REACH FOR TRANSFORMATION

I’ve been noticing lately that there seems to be a lot of musings going ‘round about transforming your life by getting out of your field of work and trying something else.

When you’re feeling trapped and unfulfilled by the consequences of your previous professional and work choices, thinking about making a change is probably a go-to default.

The numbness in you that grows as your joy-switch keeps tripping off starts reaching epic proportions.  You become one of the multitudes of the Disengaged.

chain
“chain” by Andy Maguire via Flickr [CC BY-2.0]
Jumping off the conventional well-beaten path and running off down some other forest trail or hitching a ride on a boxcar going someplace else starts sounding mighty good.  This durned road you’re on is not taking you where you want to be and it sucks.

IT’S NOT ABOUT GETTING A DIFFERENT JOB

This career-changing thing is not the same thing as changing jobs – i.e., doing the same thing you have gotten good at doing and moving (or being moved by circumstance or desire) to another company or a different division or some other project.

For that one, you’re just doing the same dance, only in a different place.

The traditional job market has all kinds of practical solutions for making changes if you’re wanting to do more of the same.

*What this task involves*. In the career-change post, what does changing jobs involve? The listing after this has nothing to do with the post.

*Dataset extract*.
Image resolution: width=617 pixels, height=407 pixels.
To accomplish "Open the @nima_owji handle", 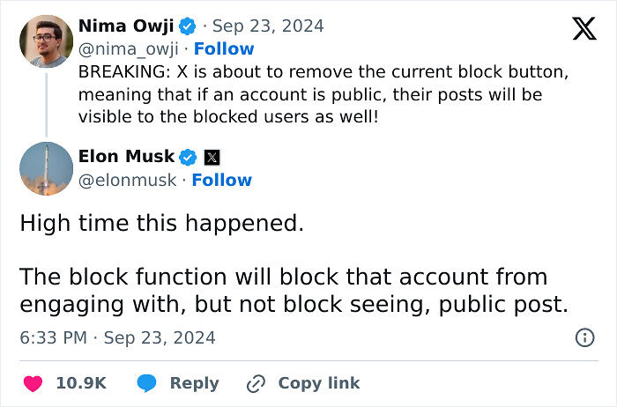I will [130, 49].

*Reply*. Doing the same thing you have gotten good at, but moving to another company, a different division, or some other project.